Cette scène de Thomas Rowlandson, conservée au Yale Center for British Art, se déroule dans un repository londonien, c'est-à-dire une salle de vente de chevaux. Acheteurs, maquignons et curieux se pressent autour d'un animal présenté au trot. Ces établissements étaient le lieu où se fixait le prix du cheval à Londres, et où se jouaient les réputations de vendeurs.
Le repository, bourse du cheval londonien
Un repository combinait salle de vente, écuries et manège couvert. On y présentait les chevaux à la main, au trot, parfois montés, devant une assemblée d'acheteurs.
Le plus célèbre restait Tattersall's, fondé en 1766 près de Hyde Park Corner, qui devint aussi le lieu où se réglaient les paris des courses. D'autres établissements, comme celui du Barbican, servaient une clientèle plus modeste.
Le maquignonnage comme sujet comique
Rowlandson traite la scène en satire. Les visages sont chargés, les postures exagérées, et l'acheteur naïf y côtoie le vendeur retors.
Le commerce du cheval avait une réputation détestable, au point que l'anglais a conservé l'expression horse trading pour désigner une négociation douteuse. Les vices cachés, les âges maquillés et les boiteries dissimulées alimentaient les tribunaux.

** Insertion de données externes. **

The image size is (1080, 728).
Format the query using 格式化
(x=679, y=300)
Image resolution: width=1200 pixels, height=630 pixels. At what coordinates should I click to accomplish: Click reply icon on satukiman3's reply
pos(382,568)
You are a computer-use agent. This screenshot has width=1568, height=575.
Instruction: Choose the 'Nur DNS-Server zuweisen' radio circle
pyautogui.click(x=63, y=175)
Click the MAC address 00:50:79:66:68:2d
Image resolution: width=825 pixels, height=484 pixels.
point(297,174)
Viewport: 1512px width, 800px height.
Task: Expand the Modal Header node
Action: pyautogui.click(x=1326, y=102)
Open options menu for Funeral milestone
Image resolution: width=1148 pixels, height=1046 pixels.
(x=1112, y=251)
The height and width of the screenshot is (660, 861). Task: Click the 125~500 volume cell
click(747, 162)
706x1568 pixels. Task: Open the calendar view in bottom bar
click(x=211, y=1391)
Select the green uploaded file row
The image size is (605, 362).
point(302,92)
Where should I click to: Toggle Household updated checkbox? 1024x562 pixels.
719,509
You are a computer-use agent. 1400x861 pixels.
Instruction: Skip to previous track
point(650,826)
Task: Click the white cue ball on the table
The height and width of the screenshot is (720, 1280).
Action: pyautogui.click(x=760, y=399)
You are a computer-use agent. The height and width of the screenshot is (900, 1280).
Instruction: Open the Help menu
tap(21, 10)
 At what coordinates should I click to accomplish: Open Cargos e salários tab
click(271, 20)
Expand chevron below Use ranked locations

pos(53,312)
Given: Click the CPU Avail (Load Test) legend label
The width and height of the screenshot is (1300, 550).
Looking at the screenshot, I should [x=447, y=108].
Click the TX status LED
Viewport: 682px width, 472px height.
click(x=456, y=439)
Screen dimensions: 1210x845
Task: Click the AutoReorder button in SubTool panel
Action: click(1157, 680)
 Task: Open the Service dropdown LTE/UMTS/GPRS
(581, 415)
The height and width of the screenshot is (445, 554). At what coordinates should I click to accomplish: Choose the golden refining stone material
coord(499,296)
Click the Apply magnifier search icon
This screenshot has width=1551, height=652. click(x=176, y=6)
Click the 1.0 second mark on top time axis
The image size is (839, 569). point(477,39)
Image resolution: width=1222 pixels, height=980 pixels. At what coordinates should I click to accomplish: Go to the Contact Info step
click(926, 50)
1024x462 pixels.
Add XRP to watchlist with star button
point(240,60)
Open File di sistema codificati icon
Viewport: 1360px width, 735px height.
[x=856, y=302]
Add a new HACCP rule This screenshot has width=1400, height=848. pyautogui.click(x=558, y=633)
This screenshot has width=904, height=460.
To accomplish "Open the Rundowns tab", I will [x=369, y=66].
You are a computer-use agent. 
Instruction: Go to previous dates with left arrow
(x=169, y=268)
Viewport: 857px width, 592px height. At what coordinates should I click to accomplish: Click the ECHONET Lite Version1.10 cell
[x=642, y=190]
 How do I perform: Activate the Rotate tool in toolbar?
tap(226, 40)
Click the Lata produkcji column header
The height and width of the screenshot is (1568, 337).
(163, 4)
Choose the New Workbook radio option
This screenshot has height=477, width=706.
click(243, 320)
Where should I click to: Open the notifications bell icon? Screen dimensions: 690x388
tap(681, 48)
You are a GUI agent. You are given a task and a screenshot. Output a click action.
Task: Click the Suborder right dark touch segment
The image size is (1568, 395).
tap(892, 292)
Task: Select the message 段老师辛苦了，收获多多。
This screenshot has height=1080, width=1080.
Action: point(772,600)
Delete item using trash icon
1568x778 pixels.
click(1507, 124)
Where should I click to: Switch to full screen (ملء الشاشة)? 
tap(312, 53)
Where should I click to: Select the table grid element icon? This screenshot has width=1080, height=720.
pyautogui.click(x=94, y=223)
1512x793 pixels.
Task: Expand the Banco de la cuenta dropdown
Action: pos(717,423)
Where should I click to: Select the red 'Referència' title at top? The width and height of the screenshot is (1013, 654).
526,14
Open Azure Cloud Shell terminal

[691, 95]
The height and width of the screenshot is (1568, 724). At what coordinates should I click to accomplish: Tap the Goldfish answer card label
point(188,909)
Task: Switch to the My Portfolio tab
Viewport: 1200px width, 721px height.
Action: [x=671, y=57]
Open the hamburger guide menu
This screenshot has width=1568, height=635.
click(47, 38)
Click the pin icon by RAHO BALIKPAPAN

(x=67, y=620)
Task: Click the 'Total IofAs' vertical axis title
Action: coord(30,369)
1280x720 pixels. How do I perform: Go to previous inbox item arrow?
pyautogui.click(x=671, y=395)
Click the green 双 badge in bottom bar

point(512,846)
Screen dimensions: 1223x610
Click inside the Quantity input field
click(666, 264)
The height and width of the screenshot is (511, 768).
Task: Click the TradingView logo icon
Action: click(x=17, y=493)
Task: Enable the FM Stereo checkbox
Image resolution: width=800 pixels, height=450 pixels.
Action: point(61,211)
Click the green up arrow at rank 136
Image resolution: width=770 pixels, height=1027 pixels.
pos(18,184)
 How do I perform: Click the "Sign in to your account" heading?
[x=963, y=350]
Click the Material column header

Comment on jugeait un cheval
L'acheteur regardait les dents pour estimer l'âge, faisait trotter l'animal sur sol dur pour dépister une boiterie, et vérifiait les aplombs et les tares des membres.
Ces gestes n'ont pas changé. Ce qui a changé, c'est le recours à la visite vétérinaire d'achat, qui n'existait pas sous cette forme à l'époque de Rowlandson : la profession vétérinaire anglaise vient à peine de naître, le Royal Veterinary College ayant ouvert en 1791.